The authors analyze financial-system development in the so-called Visegrad Four countries (Hungary, the Czech Republic, Poland, and Slovakia) during 1993–2005. They conceptualize the Visegrad Group economy as a set of sectors that interchange financial assets to measure financial-system development. In particular, they analyze financial flows between the commercial banking sector and other sectors of the economy. They show that households and non-financial companies are the largest creditors. In terms of debits, non-financial companies are the largest borrowers. Further, they provide indirect evidence that the completed privatization of the Visegrad banking sector is an important factor behind the dramatic change in the degree of credit and debit flows. The majority of the data series in all four countries exhibit structural breaks in mean in the year in which the privatization of the banking sector was completed. The importance of the individual channels of financial flows is assessed using intermediation ratios.
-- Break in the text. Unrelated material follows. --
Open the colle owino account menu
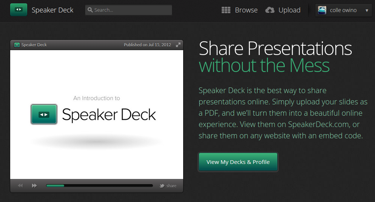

The authors show that the role of banks as mobilizers of savings from the non-financial sectors is substantial and that banking is not a declining industry in the Visegrad Four countries.

Suggested Citation

  • Evžen Koèenda & Jan Hanousek & Peter Ondko, 2007. "The Banking Sector in New EU Member Countries: A Sectoral Financial Flows Analysis (in English)," Czech Journal of Economics and Finance (Finance a uver), Charles University Prague, Faculty of Social Sciences, vol. 57(5-6), pages 200-224, August.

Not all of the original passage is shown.